It's open to discussion/critique by anyone interested.

Overall, I found the authors research quite sound.


----------



## Garpal Gumnut (8 February 2010)

GumbyLearner said:


> Hi all ASFer's
> 
> I came across this intriguing article published on The Futurist.
> 
> ...




Thanks GL.

I wasn't game to bring it up.

A summary.



> Executive Summary : The Western World has quietly become a civilization that undervalues men and overvalues women, where the state forcibly transfers resources from men to women creating various perverse incentives for otherwise good women to conduct great evil against men and children, and where male nature is vilified but female nature is celebrated.  This is unfair to both genders, and is a recipe for a rapid civilizational decline and displacement, the costs of which will ultimately be borne by a subsequent generation of innocent women, rather than men, as soon as 2020.




gg


----------



## drsmith (9 February 2010)

Judging by the table below the future is not all that bright for the urban lefto-'feminist'.


----------



## GumbyLearner (6 March 2010)

Women's Day activists march through city
AAP
March 06, 2010

http://www.theaustralian.com.au/new...rch-through-city/story-fn3dxity-1225837671781

MORE than a thousand women, and a few brave men, have reclaimed the streets of Sydney for women's rights.

Community groups and individuals from around the country and abroad have come together to march ahead of International Women's Day, which takes place on Monday.

This year's local theme is Fair Go for Women, in Australia and Around the World, and the plight of women in Burma and the murder of hundreds of women in Jaurez, Mexico, were highlighted during march.

Closer to home, the issues of Australian women's pay, maternity leave, women in prison and abortion were also raised.

"This is a celebration, it's a protest, it's us women asking why aren't we there yet?" event organiser Anne Barber said.

"This is our 99th year celebrating International Women's Day.
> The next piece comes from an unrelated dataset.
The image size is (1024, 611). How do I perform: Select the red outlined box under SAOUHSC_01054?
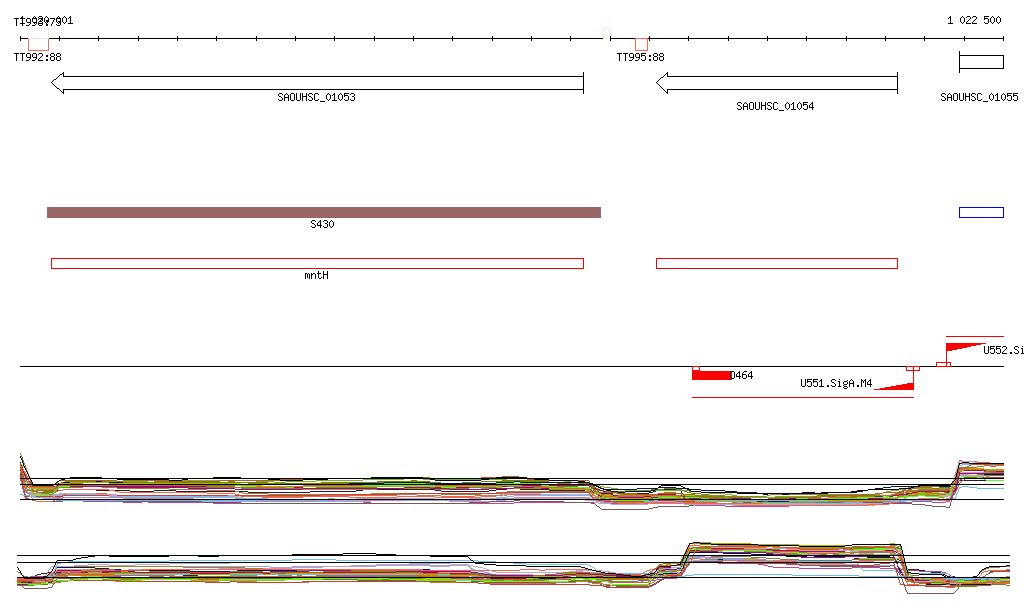tap(776, 264)
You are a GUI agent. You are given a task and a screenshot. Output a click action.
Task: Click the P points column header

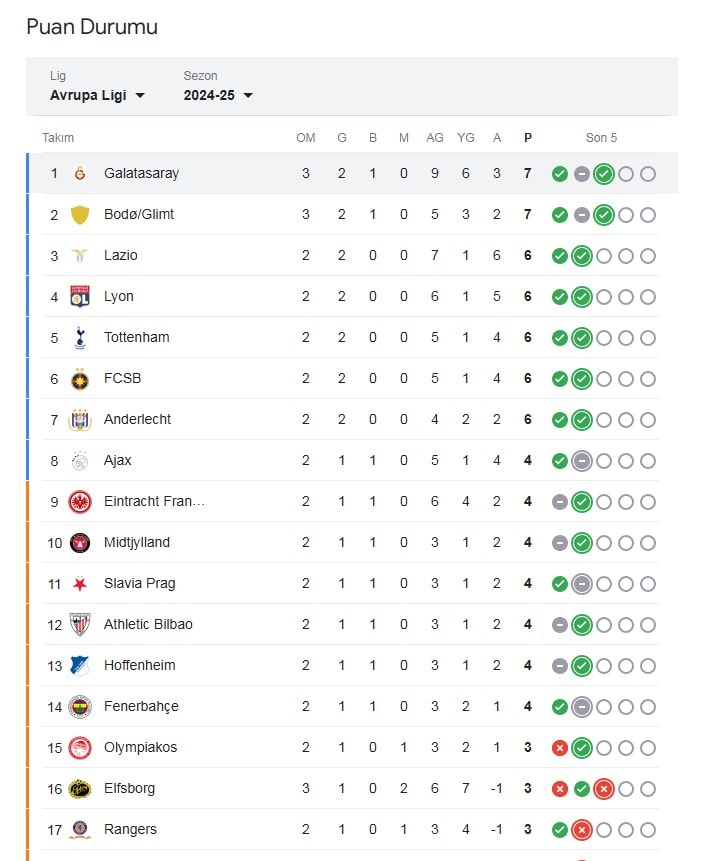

Women make up 52 per cent of the population, but we are still treated like a minority group."

But according to Ms Barber, men weren't particularly welcome to participate in the march.

*"It's not that we are anti-male, it's that we are pro-female," Ms Barber said. 

"This is a women's-only march. Guys can march 364 days a year. They might say they are here to support women, but we don't need that support. We're here to do our own thing."*


----------



## bellenuit (6 March 2010)

GumbyLearner said:


> This year's local theme is Fair Go for Women, in Australia and Around the World, and the plight of women in Burma and the murder of hundreds of women in Jaurez, Mexico, were highlighted during march.[/B]




Some noble causes, but I can never understand why there is so much silence on the plight of women in many Islamic countries particularly Pakistan, Afghanistan, Bangladesh and most Middle East countries.


----------



## GumbyLearner (6 March 2010)

bellenuit said:


> Some noble causes, but I can never understand why there is so much silence on the plight of women in many Islamic countries particularly Pakistan, Afghanistan, Bangladesh and most Middle East countries.




Yes, it doesn't seem to attract much in the way of media coverage.


----------



## kgee (6 March 2010)

The Four Horsemen of Male Emancipation + Wile e. Coyote...
Very Funny,...

One comment on Globalisation, 
last year I had 4 friends go asian 2 married and shifted to Indonesia & Phillipines the other 2 are in steady relationships with the view of shifting.

In the words of Johnny Cash "I hear a train a coming"

Apologies if thats to HC


----------



## GumbyLearner (6 March 2010)

kgee said:


> The Four Horsemen of Male Emancipation + Wile e. Coyote...
> Very Funny,...
> 
> One comment on Globalisation,
> ...




"The greatest thing you'll ever learn
is just to love and be loved in return"

I prefer Nat King Cole's Nature Boy inspired by poet Eden Abhez. Even though I'm a big Johnny Cash fan.


----------



## awg (6 March 2010)

GumbyLearner said:


> MORE than a thousand women, and a few brave men, have reclaimed the streets of Sydney for women's rights.
> 
> Community groups and individuals from around the country and abroad have come together to march ahead of International Women's Day, which takes place on Monday."[/B]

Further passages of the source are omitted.